Lucy will become the farthest spacecraft from the sun to ever rely on solar power, reaching a maximum distance of 530 million miles (853 million kilometers), nearly six times farther than Earth’s orbit. When it reaches the Trojan asteroids, Lucy’s solar arrays were expected to generate just 500 watts of power.

That level power output is sufficient to feed Lucy’s three science instruments, which only need about 82 watts of power during each asteroid encounter. Lucy’s flight computer, communications system, and other components will also draw on power generated by the UltraFlex arrays.

Salute said controllers may attempt to command Lucy to re-attempt a full deployment of the solar array.

“They’re checking different analyses, making sure that that would be safe to implement,” she said. “One of the steps that they would be taking in the fairly short term would be to provide a second attempt at full deployment and latching.”

The UltraFlex solar arrays on NASA’s Lucy spacecraft unfold during a ground test at a Lockheed Martin test facility in Colorado. Credit: Lockheed Martin

Lockheed Martin, the prime contractor for the Lucy spacecraft, oversees mission operations from a control center near Denver.

Although the solar arrays are generating sufficient power, engineers are also evaluating whether it is safe to fire the spacecraft’s main engine with an unlatched solar array. The mission’s first major deep space maneuver is tentatively scheduled for mid-November.

“At this point in time, they hope to go ahead with that maneuver, but it is too early to tell,” Salute said.

The spacecraft has continued firing its smaller attitude control thrusters without any issues, she said.

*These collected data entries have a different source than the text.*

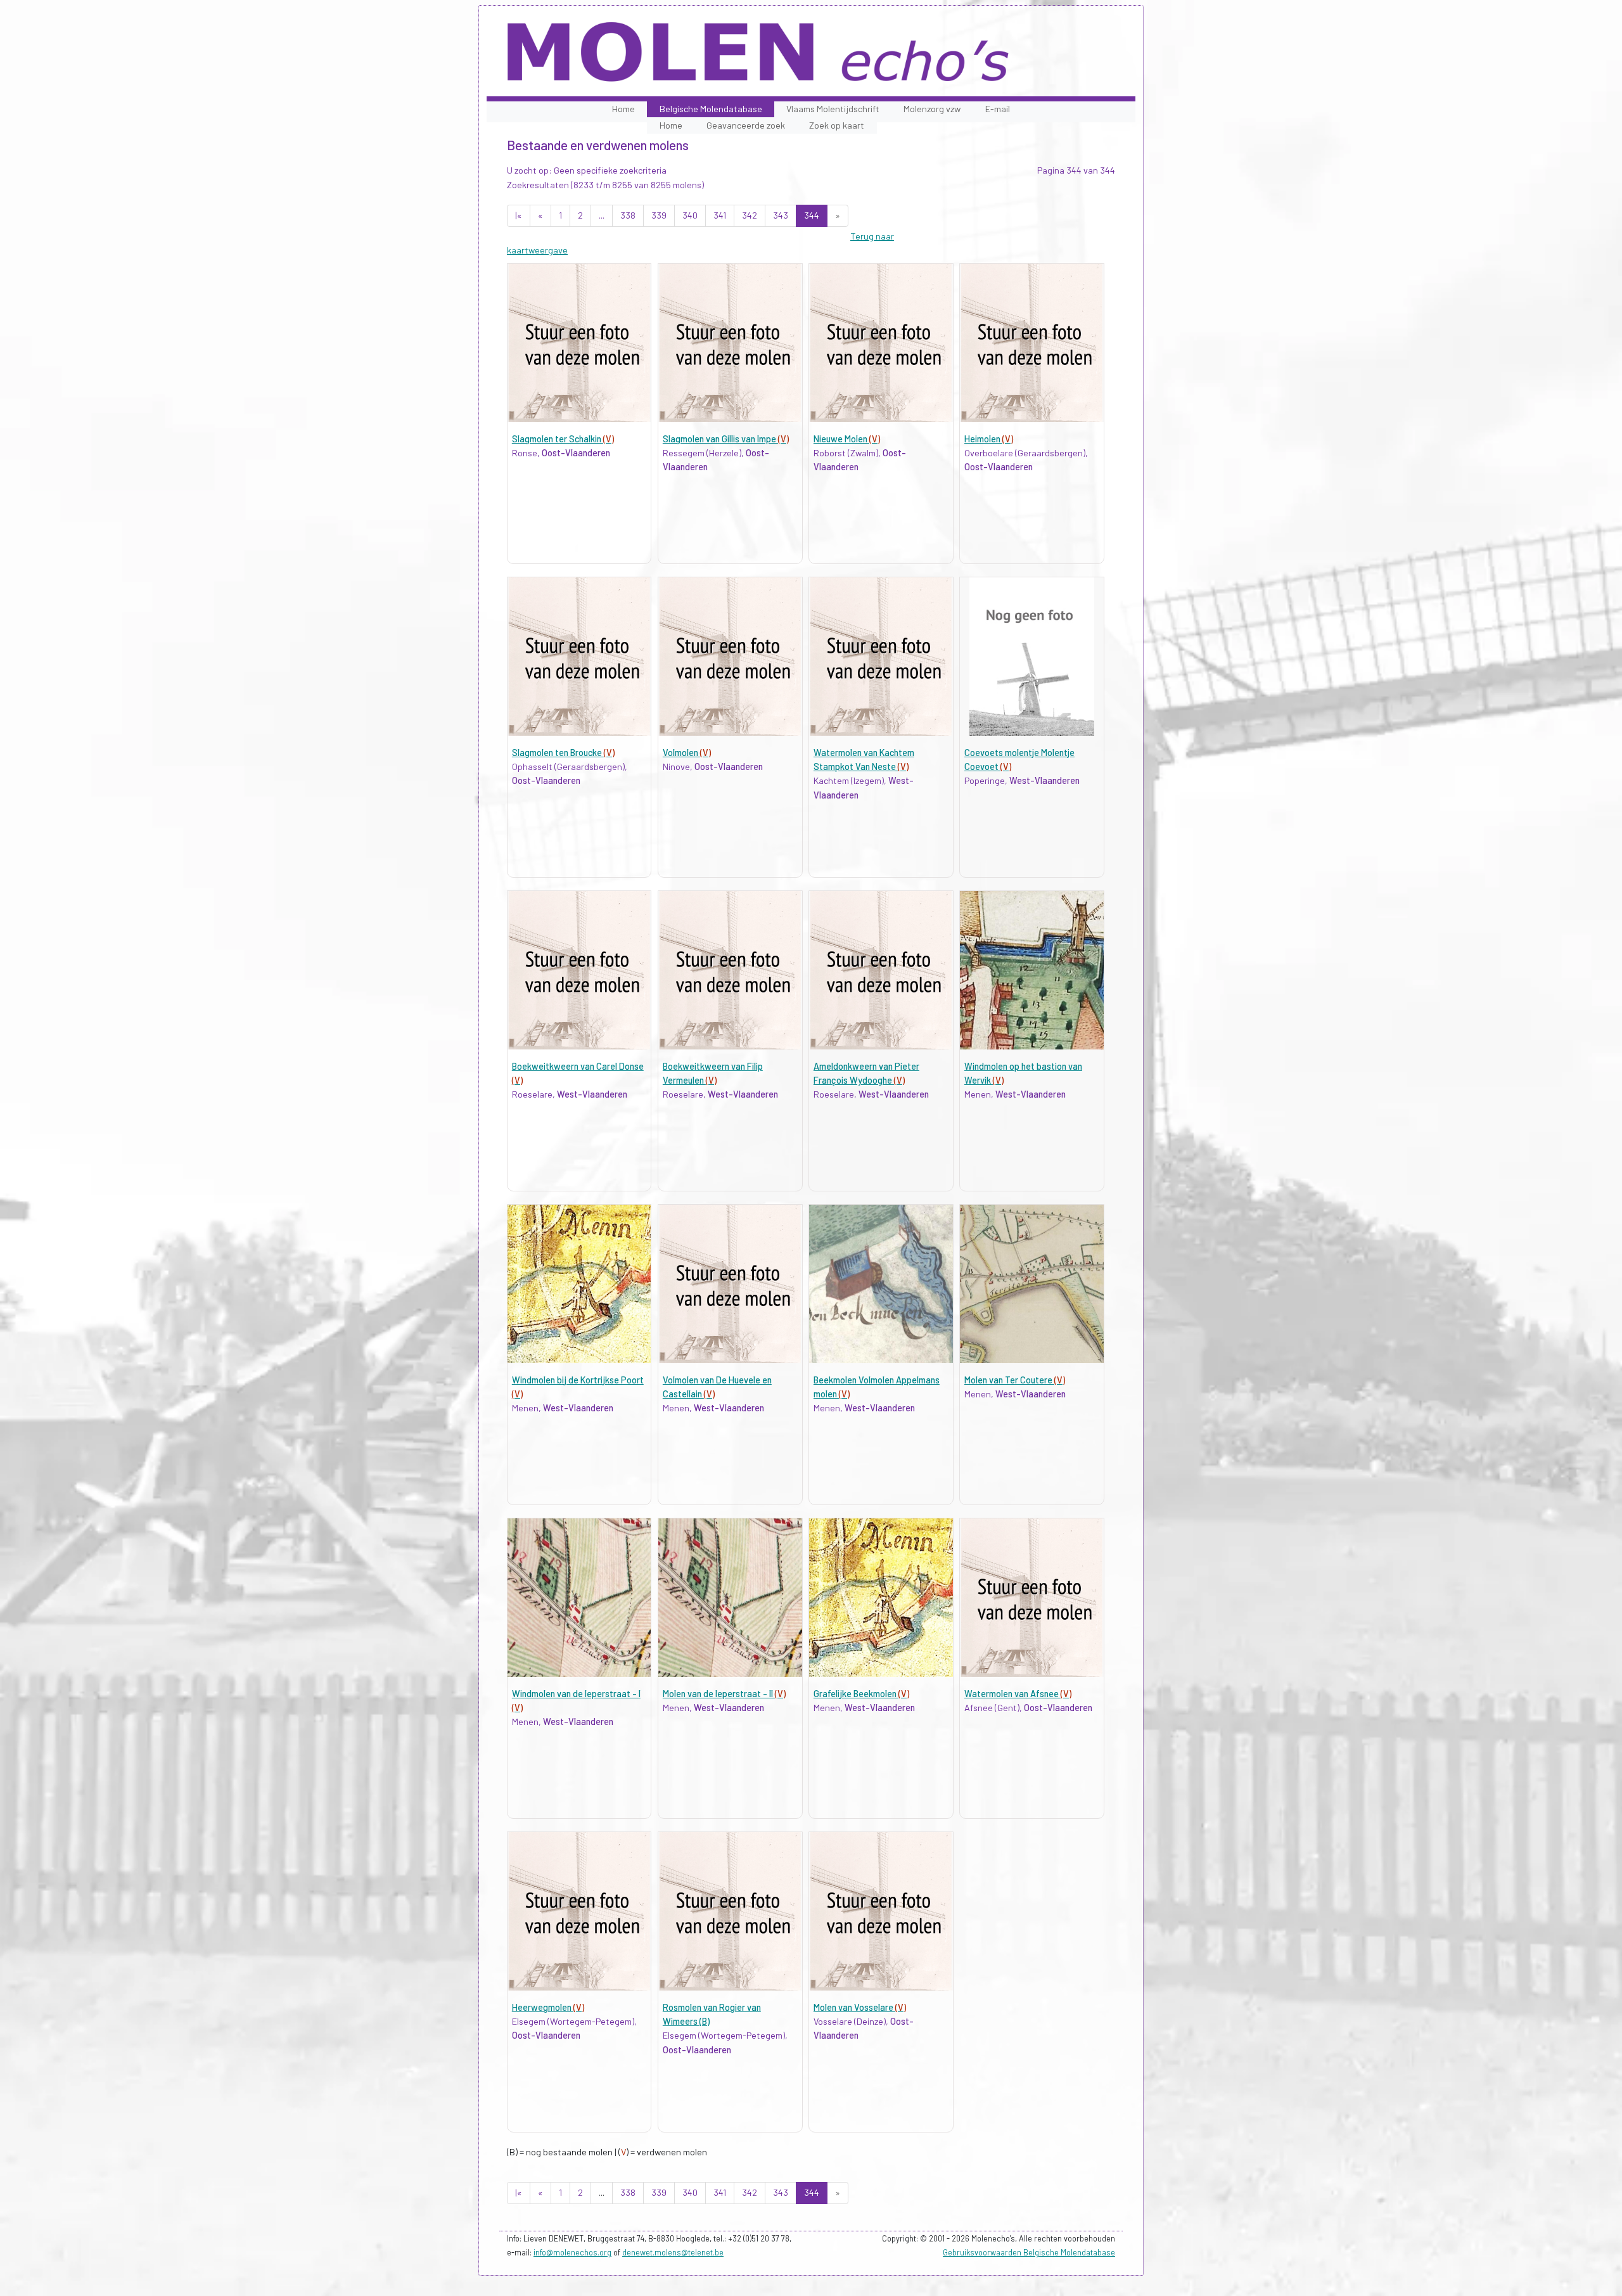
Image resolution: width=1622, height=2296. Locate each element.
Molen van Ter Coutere (1014, 1380)
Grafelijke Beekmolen (861, 1693)
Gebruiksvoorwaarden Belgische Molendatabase (1029, 2252)
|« (518, 215)
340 (690, 215)
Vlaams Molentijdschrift (832, 108)
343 (780, 215)
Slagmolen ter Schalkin (563, 438)
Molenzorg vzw (932, 108)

“They just want to really get a little more understanding under their belt about which would be safer — to re-deploy or to operate as is,” Salute said. “And I don’t think they have a firm answer on that option quite yet.”

Managers have postponed one other major post-launch activity to allow engineers to address the solar array issue. Lucy’s instrument platform was supposed to release and deploy two days after launch. That has been temporarily put on hold, according to Salute.

“There’s still widespread optimism that this can be overcome, or worked with,” Salute said.